┌──
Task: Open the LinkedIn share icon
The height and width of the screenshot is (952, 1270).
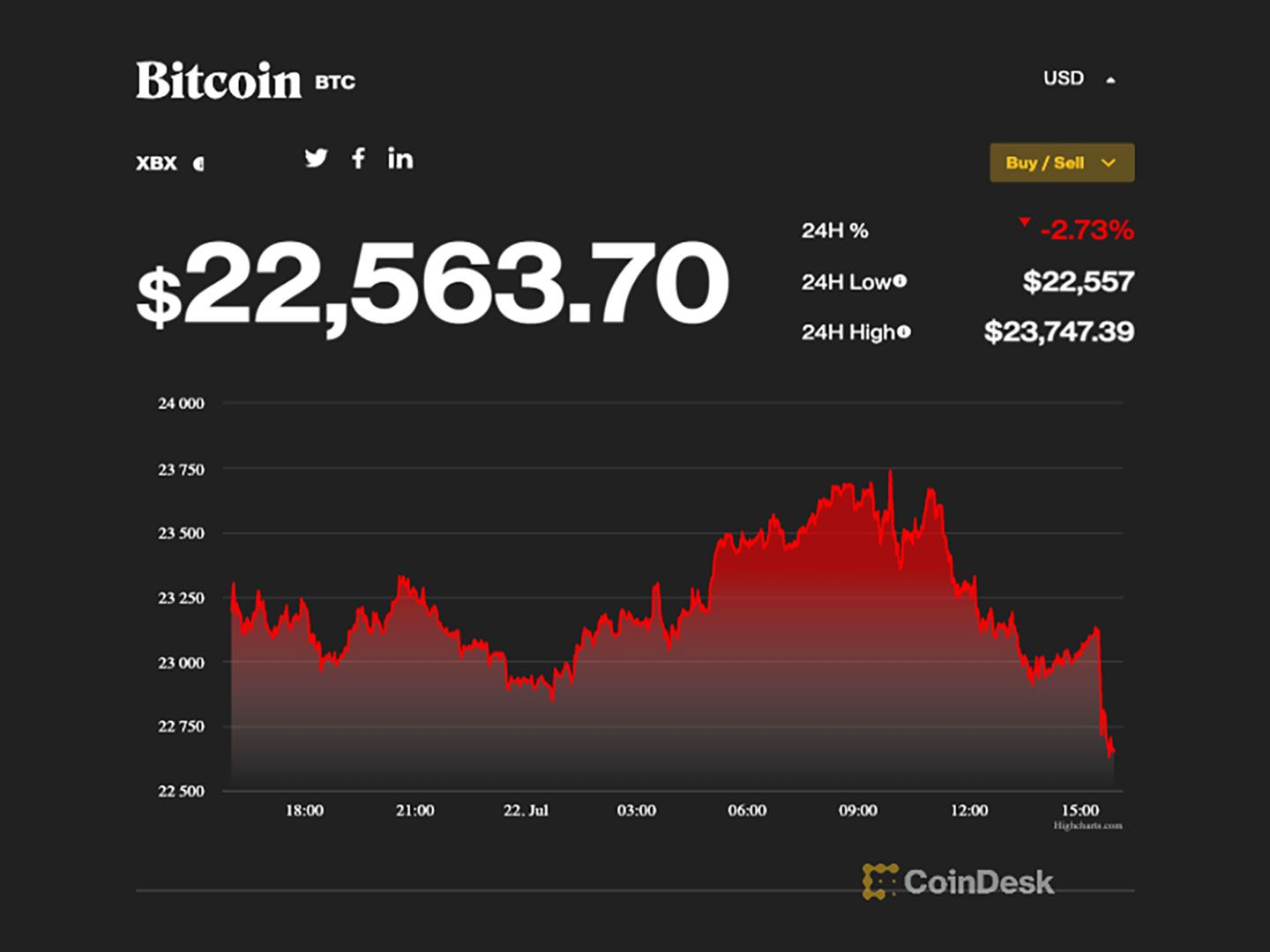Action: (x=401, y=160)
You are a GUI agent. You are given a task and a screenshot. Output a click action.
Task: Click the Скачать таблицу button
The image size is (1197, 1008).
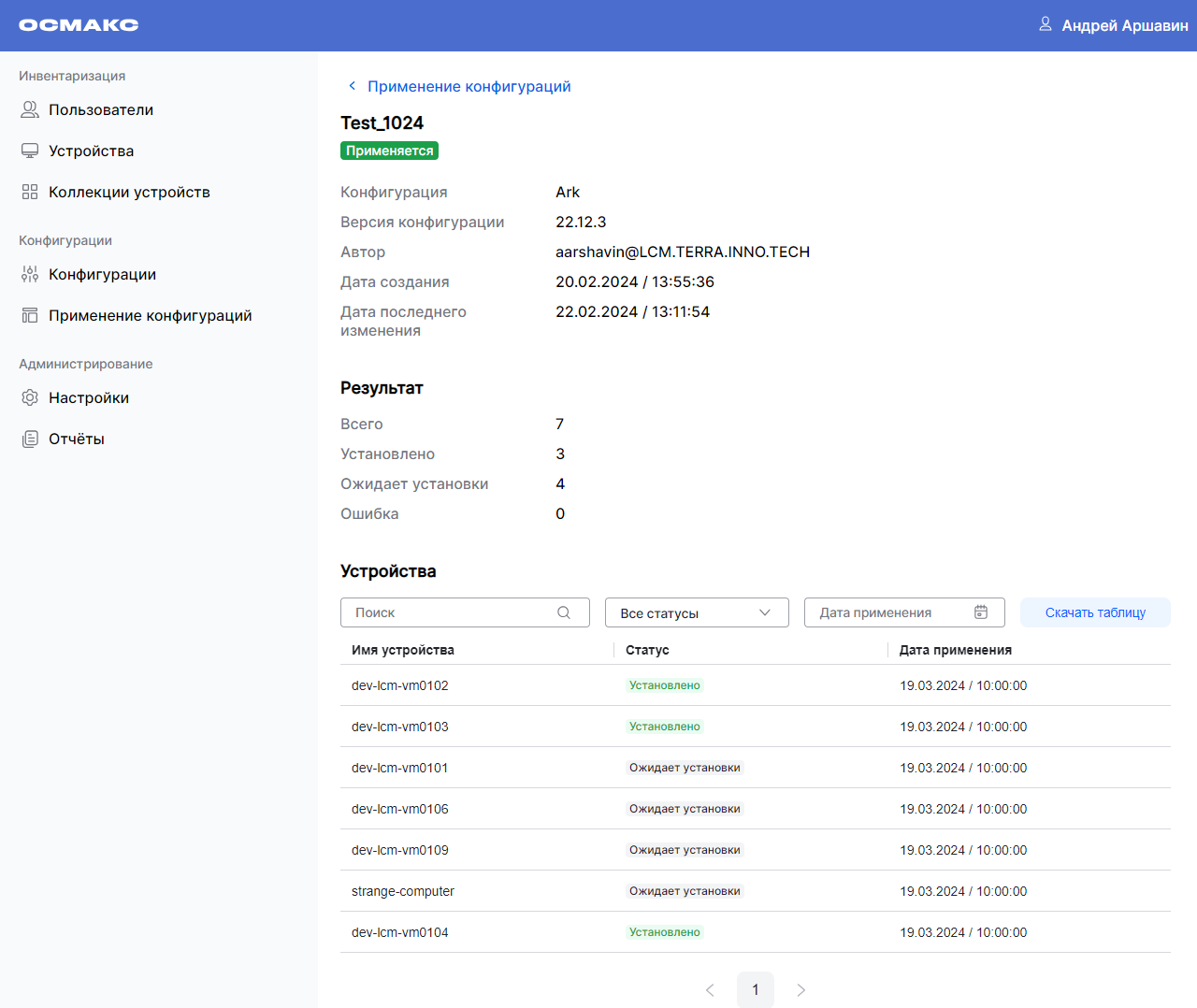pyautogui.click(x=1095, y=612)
└──
| What to work on |
Make an exact copy of the records shown above, without the pictures.

| Task response |
Task: Open the LinkedIn share icon
The height and width of the screenshot is (952, 1270).
Action: (x=401, y=160)
You are a GUI agent. You are given a task and a screenshot. Output a click action.
Task: Click the Скачать таблицу button
The image size is (1197, 1008).
pyautogui.click(x=1095, y=612)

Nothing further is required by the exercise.